If you’re one of those people trying to game the system through spam bots and black-hat agents to increase your visibility in search, I implore you to stop reading now. Turn back. Revisit your digital strategy. Revisit your company’s overall goals.
I’ve said it before, and I’ll say it again. Content is king. If your content sucks, stop wasting time and resources toward marketing efforts that will inevitably flop.
But if you’re one of those people focused on producing strong, quality content that provides value to your audience, keep on scrollin.’ Because you’re already one step ahead of the game in reaching your audience.
I’m talking about search engine optimization, or SEO, which is the art and science of ensuring that the words and phrases on your site, blog, and other online content are found by the search engines and that, once found, your site is given the highest ranking possible in natural research results.
Or in human terms: Crafting your content so you show up on the first page of Google’s (and other search engines’) search results.
“These days, every legitimate SEO expert tells you content is king. They all declare that digital marketing now rests on creating lots of original, authentic, compelling content for all the world’s online, social and mobile platforms.” – Donald Dunnington, Hyper-Local SEO & Marketing (pg. 33)
Aside from crafting amazing content, here are some quick tips to adhere to search engine algorithms and improve your ranking, according to David Meerman Scott in The New Rules of Marketing & PR:
- Use a clear URL.
- Identify appropriate keywords and phrases.
- Place words carefully within your content, tags, metadata, inbound links, and other details.
- Visit the FAQs and tutorials on pages of popular search engine advertising programs including Google AdWords, Bing Ads, and Yahoo! Search Marketing sites.
In a previous blog, I talked about how important it is for PR practitioners to build relationships and be more audience-centric. The same is true for SEO.
“SEO is the new PR and PR the new SEO When you talk to today’s SEO managers, the conversation frequently turns to the sort of relationship building that was the foundation for the public relations…The only difference is today’s SEO-oriented media relations are largely focused on online media, and a major objective is to influence your ranking in Search Engine Results Pages (SERPs), not just count news clippings.” – Donald Dunnington, Hyper-Local SEO & Marketing (pg. 28)
Online media also means you can’t just throw spaghetti at the wall and hope it sticks – we now have access to an abundance of data that gives us insight into what’s working, or what needs to be optimized moving forward (re: Google Analytics). For instance: What social networks drive the most site traffic? Which devices does your audience use most? What content produces the most short- and long-term conversions? What’s the actual value of your digital return on investment?
Lisa Buyer offers the following measurement and analytics tips in her book Social PR Secrets (Chapter 18):
- Start with the basics first: It all starts with the basic understanding of your owned properties, so begin with the web analytics of your owned media; your website and blog first, and then move to looking at other outside data analytics.

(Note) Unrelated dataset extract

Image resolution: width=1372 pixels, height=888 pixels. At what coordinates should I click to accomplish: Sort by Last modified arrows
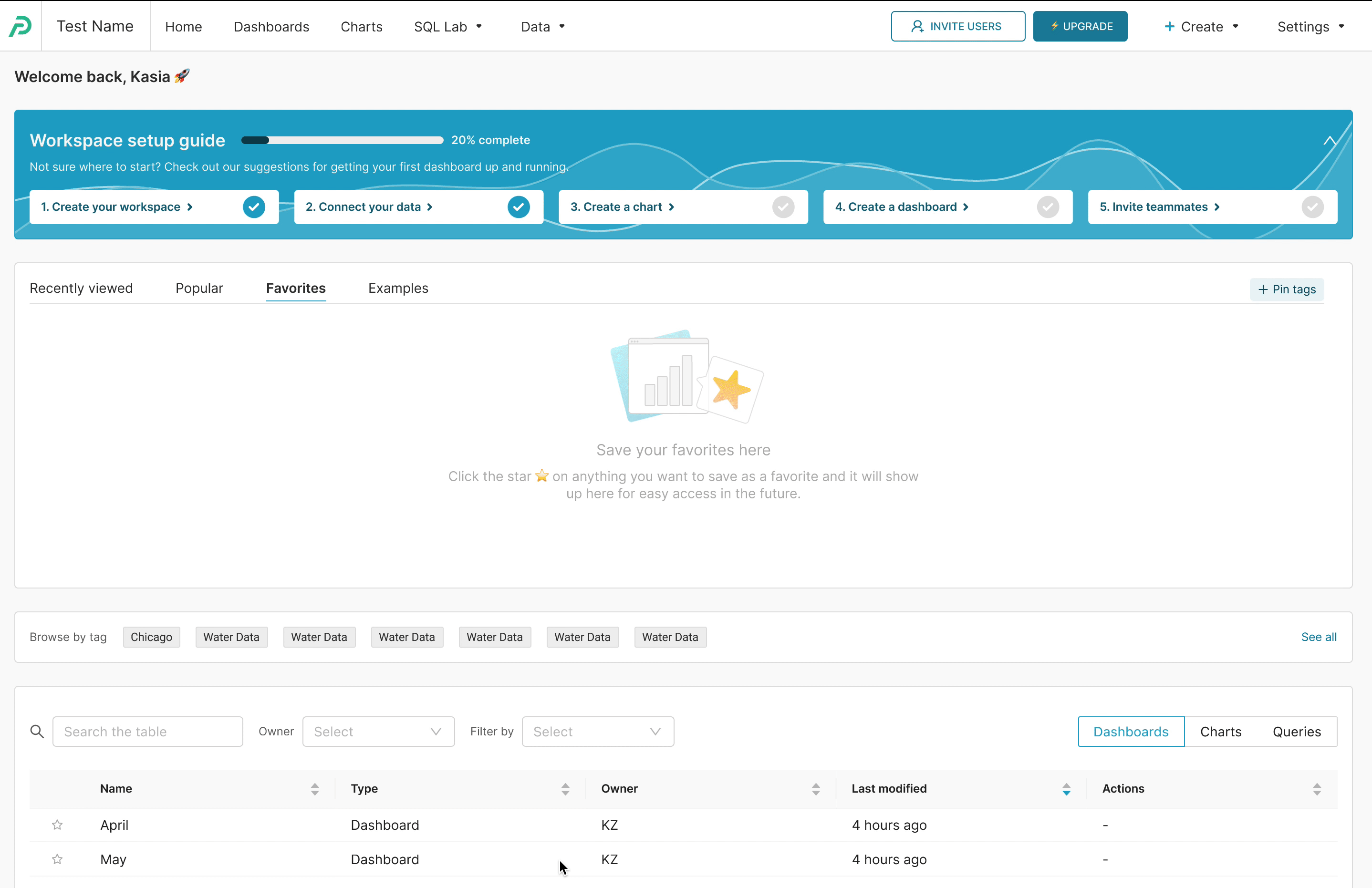click(x=1066, y=789)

- Measuring in all the right places: At the end of the day, the most important analytics are what matters most to your business goals. This could be email sign-ups, subscriptions, product sales, media mentions, visits, or shares.
- Today’s social PR KPIs: Setting key performance indications (KPIs) prior to a Social PR campaign allows you to set benchmarks to measure against and helps get the “buy in” from all the decision makers. Make sure everyone (from the president to CMO to sales manager to marketing) is on the same page as to what the meaning of success looks like. Of course, the ultimate KPI is the actual sale or conversion (financial ROI) or the front-page story in The Wall Street Journal (many times ego-ROI), but there’s a journey involved in that ultimate KPI win, a process of touchpoints, relationship building, and nurturing.
- Create kickass content.
- Make the content available and easily accessible to audiences on a global scale.
- Measure and trust the data.
In Dunnington’s Forward, Miranda Miller summarizes it best:
Forget about what it is you want to do – what does your target market want and need? Who are they? Where do they live online? How do they seek out information, make decisions, and prefer to connect with brands? These insights are going to drive your search and social strategy, as going global essentially means going local in someone else’s locale.